§ **WHAT YOU ARE ASKED TO DO**
From the listing below, pull out every line where the string "target" appears.

=== Begin Enclosure ===

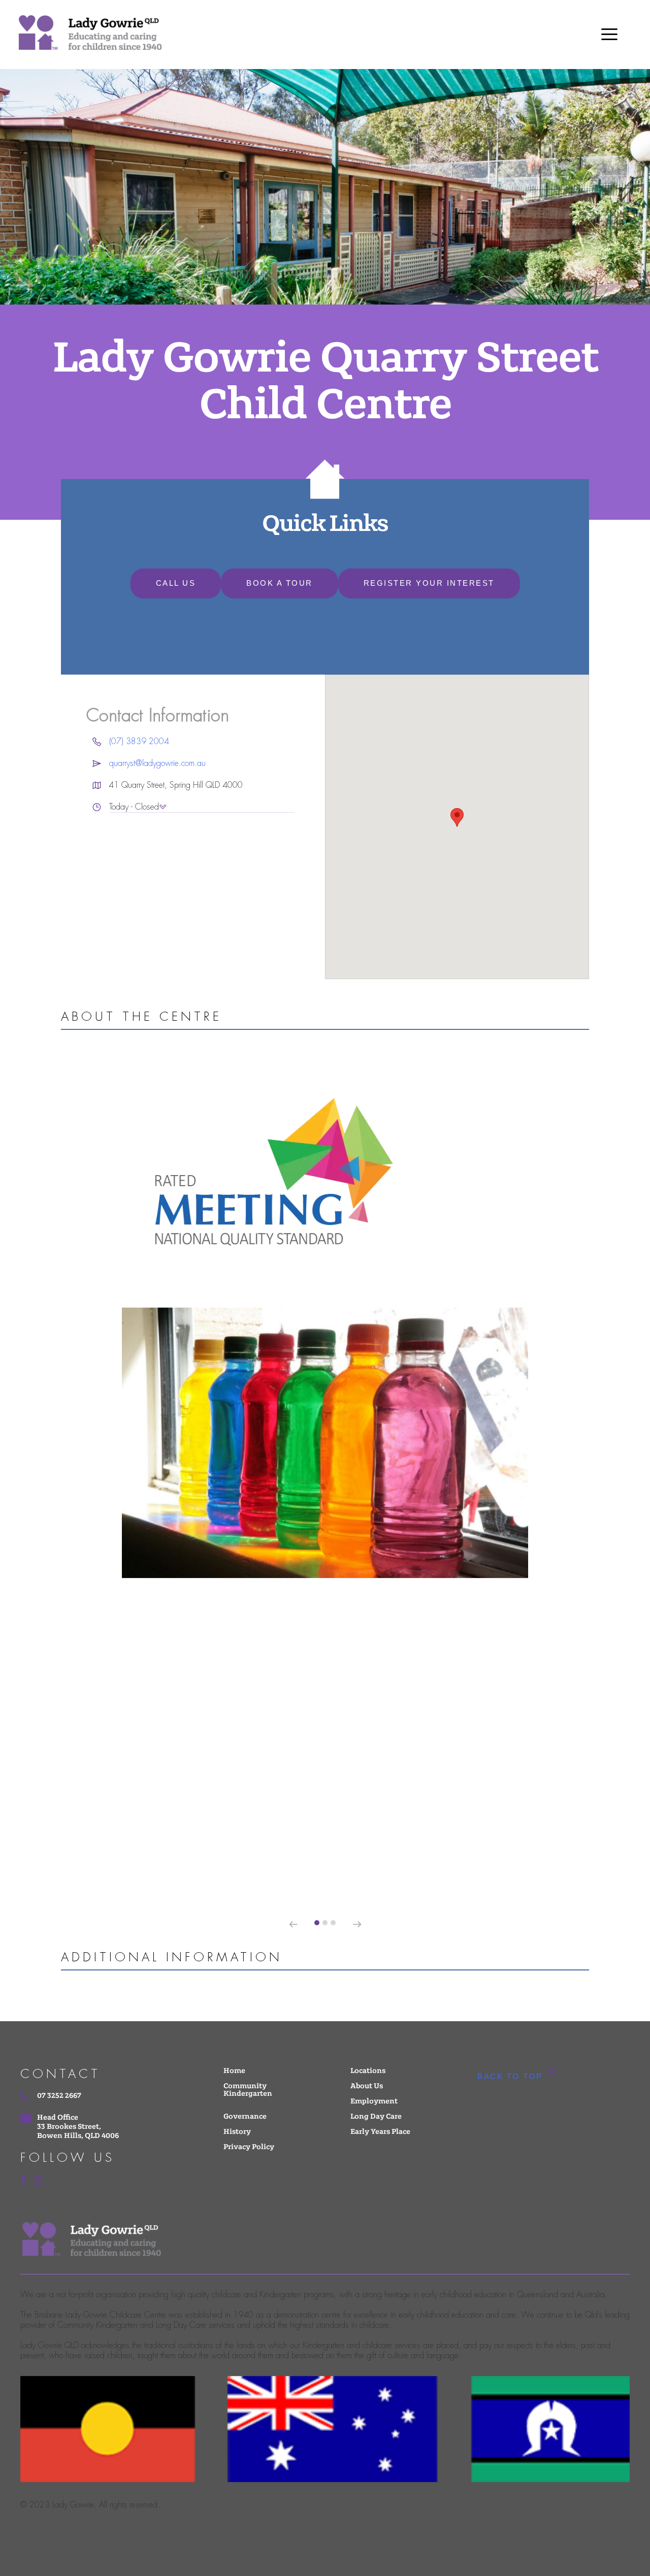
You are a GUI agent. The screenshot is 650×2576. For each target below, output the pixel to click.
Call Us (176, 583)
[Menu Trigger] (609, 33)
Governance (245, 2117)
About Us (366, 2086)
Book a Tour (279, 583)
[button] (317, 1923)
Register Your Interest (429, 583)
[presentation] (293, 1924)
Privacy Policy (248, 2147)
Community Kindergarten (247, 2090)
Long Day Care (376, 2117)
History (237, 2132)
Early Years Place (380, 2132)
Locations (367, 2071)
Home (234, 2071)
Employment (374, 2101)
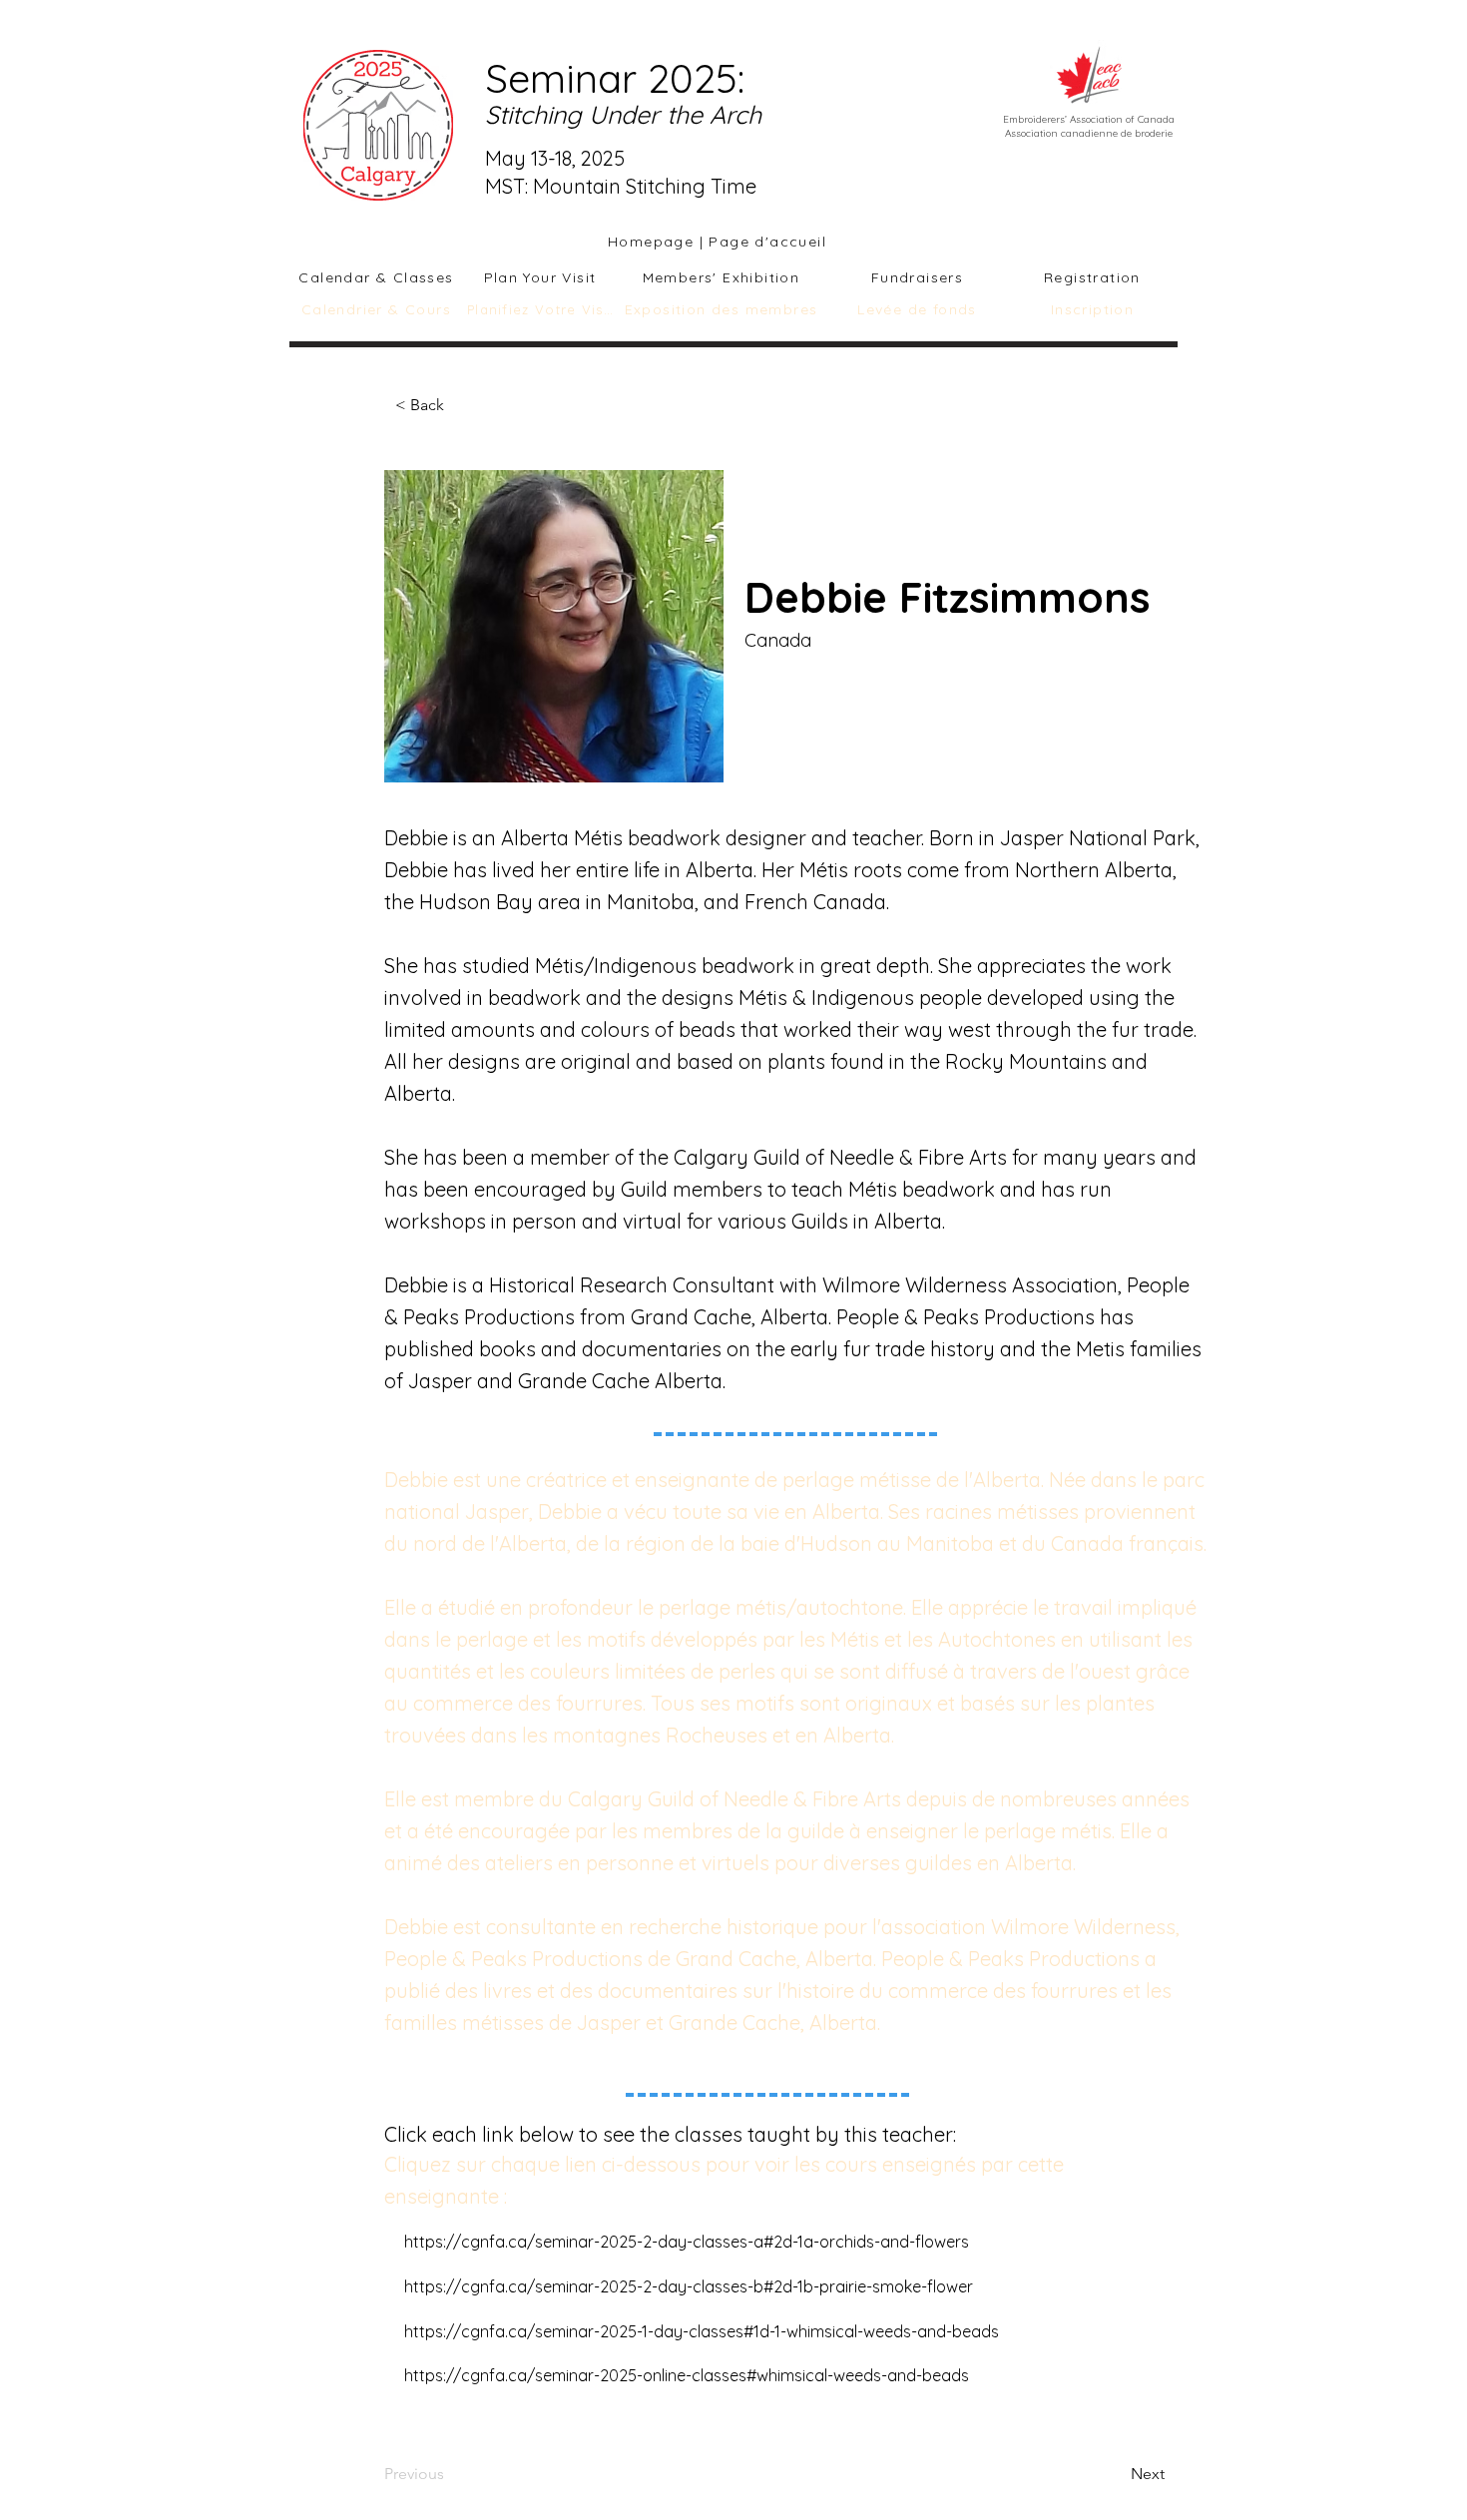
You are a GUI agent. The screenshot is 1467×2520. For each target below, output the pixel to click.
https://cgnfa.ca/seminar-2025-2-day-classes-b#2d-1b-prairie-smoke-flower (688, 2286)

=== End Enclosure ===

§ **TASK ANSWER**
You are a GUI agent. The screenshot is 650×2576. For each target below, output the pixel to click.
You are a GUI agent. The screenshot is 1467×2520. For each target below, output the pixel to click.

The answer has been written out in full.